Though permanently moored among the docks of London’s Canary Wharf, Crossrail Place has a central role in the city’s bustling transportation and trade networks. Designed by Foster + Partners (F+P), the long, tubular structure contains one of nine new railway stations for London’s East West Rail network, due to begin operating in 2018, as well as a shopping center and a public park. In all, the enormous, ship-like building includes more than 100,000 square feet of retail and restaurant space and 45,000 square feet of green space across seven stories, four of which are below grade and submerged underwater.

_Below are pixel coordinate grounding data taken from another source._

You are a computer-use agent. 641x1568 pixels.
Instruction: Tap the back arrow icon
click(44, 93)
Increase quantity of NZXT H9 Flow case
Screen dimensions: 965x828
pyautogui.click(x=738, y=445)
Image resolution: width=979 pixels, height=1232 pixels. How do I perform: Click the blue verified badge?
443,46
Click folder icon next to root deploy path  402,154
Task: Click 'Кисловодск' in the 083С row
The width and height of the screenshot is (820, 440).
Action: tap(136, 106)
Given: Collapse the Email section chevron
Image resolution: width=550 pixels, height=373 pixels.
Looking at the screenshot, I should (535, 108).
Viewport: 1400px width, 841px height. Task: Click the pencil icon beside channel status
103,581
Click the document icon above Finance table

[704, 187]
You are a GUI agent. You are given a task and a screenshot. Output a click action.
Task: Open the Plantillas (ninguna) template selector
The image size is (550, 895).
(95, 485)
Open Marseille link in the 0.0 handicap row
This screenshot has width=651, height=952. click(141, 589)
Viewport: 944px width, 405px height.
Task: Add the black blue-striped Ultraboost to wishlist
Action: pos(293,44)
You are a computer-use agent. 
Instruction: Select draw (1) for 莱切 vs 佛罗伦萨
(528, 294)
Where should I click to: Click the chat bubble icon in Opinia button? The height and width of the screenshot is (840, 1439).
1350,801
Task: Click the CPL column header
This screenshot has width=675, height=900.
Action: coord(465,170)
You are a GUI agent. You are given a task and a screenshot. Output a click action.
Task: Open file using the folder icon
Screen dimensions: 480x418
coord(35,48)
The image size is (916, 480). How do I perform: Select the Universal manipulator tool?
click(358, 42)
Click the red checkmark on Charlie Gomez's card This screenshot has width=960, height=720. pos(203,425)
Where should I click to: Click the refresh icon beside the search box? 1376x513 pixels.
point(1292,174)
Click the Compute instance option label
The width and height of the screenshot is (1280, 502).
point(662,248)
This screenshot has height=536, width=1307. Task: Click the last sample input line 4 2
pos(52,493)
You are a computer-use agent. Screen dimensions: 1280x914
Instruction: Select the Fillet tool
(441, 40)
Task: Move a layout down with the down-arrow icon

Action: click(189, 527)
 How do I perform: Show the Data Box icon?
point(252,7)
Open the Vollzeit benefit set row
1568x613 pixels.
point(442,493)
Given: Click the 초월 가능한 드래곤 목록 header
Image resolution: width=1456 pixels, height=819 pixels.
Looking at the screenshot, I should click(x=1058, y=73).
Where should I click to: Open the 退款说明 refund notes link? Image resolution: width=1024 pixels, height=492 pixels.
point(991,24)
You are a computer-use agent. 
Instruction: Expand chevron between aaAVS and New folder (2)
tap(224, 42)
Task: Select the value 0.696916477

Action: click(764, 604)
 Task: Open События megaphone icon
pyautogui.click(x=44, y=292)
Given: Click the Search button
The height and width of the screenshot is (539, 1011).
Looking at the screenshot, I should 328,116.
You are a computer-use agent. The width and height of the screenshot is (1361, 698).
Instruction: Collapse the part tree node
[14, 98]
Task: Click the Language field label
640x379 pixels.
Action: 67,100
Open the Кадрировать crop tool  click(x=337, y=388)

Topped by an arched lattice roof with a tessellated ETFE (ethylene tetrafluoroethylene) skin that responds to climatic conditions in real time, the futuristic form and materiality of Crossrail Place are a direct response to the area’s maritime history; its barrel vault of crisscrossing glulam spruce and billowing, triangular ETFE cushions recall the dozens of wooden clippers that once docked in this part of the city.
The lattice roof spans the concrete box structure’s 112-foot width and 1,017-foot length (longer than three football fields) and comprises 1,418 glulam beams and 564 custom steel nodes, 348 of which are unique in shape. The diagonal glulam members tie into the reinforced-concrete slab that supports the center’s elevated park, while the glulam beams running parallel to grade are spaced every 6 meters (19.7 feet). Where the vault roof appears to continue below the park level, the timber suspends from the slab and is structurally isolated from the roof. Fourteen diamond-shaped openings, each nearly 40 feet wide, cluster along the roof’s apex.
According to Austrian timber contractor WIEHAG, Crossrail Place’s roof is the largest timber project in the U.K. Its success, says Ben Scott, F+P’s partner-in-charge for the project, is the result of an extraordinary collaboration between the architects and the builders, including Seele, also in Austria. Through a series of intensive work sessions, both in the U.K. and in Austria, the team developed a specialized method for the exchange of 3D information. “All the nodes, beams, cushions, and flashings were designed and fabricated as one parametric family,” says F+P computational designer Jonathan Rabagliati. “This permitted the exchange of data sets and geometric rules facilitating the gradual refinement of the design through successive digital and physical prototypes.”
Although the vault roof is curved, the individual glulam beams are straight. F+P explored two possibilities: double-curved beams with simpler steel-node connections or straight beams with more complex nodes. “The question was really where to put complexity and where to put simplicity,” Rabagliati says. WIEHAG made the case that the latter option would be more cost effective, noting that the production of straight glulam beams could be almost completely automated.
Even then, the dimensions of the timber are hardly standard, ranging from 13 feet to almost 25 feet in length. The diagonal beams in the roof lattice are 33 inches deep, while the horizontal beams are half as deep, at approximately 18 inches. Both average 10 inches in thickness. At the east and west ends of Crossrail Place, a double-curved steel ring beam and two pairs of curved timber members help create the roof’s dramatic, approximately 100-foot cantilever over a series of restaurant terraces.
Still, the steel node connections were by far the most challenging aspect of the project, Scott says. The nodes connect up to six glulam members, each bolted to a pair of steel plates, and position the timber at the angles necessary to create the roof’s overall curvature. To design the nodes, the architects built 3D prototypes and, eventually, a full-scale mock-up. In general, the nodes resemble two toy jacks fused together, but they vary as well in size, shape, geometry, number of connections, and more.
The nodes also provide an attachment point for the aluminum mullions, which secure and suspend the inflated ETFE cushions 7 inches above the glulam shell. A series of tubes, cleverly hidden between the beams and mullions, circulate air through the individual cushions at a low pressure, which can fluctuate based on wind patterns. “If winds are high, the pressure inside the pillows increases,” Scott says. “The whole skin is reacting to its environment by becoming stronger.”
Like the structure, the elevated public park treads the line between past and present, filled with palms and other exotic species originally brought to London centuries ago on merchant ships. The diamond-shaped openings in the roof lattice and the translucency of the ETFE combine to create a microclimate that allows the tropical plants to thrive. Those openings might have complicated the structural design of the roof, but Scott says this was one challenge that resolved itself. A cable tie replaces the horizontal beams across the open span, while the voids also reduced the roof’s structural loads. “Where there’s no ETFE, the key load cases have gone,” he says. “There’s no wind load [or] snow load, so it was not actually as difficult as we were expecting.”
Although trains aren’t scheduled to run through the tunnels of Crossrail Place for several more years, the development’s retail portions and park opened to fanfare in May 2015. Rabagliati says the project’s visibility has undoubtedly raised the profile of timber construction in the city—and changed some perceptions of the firm. People “normally associate Foster + Partners with ‘high-tech’ architecture,” he says. “What they don't appreciate is that engineered timber is probably more high-tech than steel.”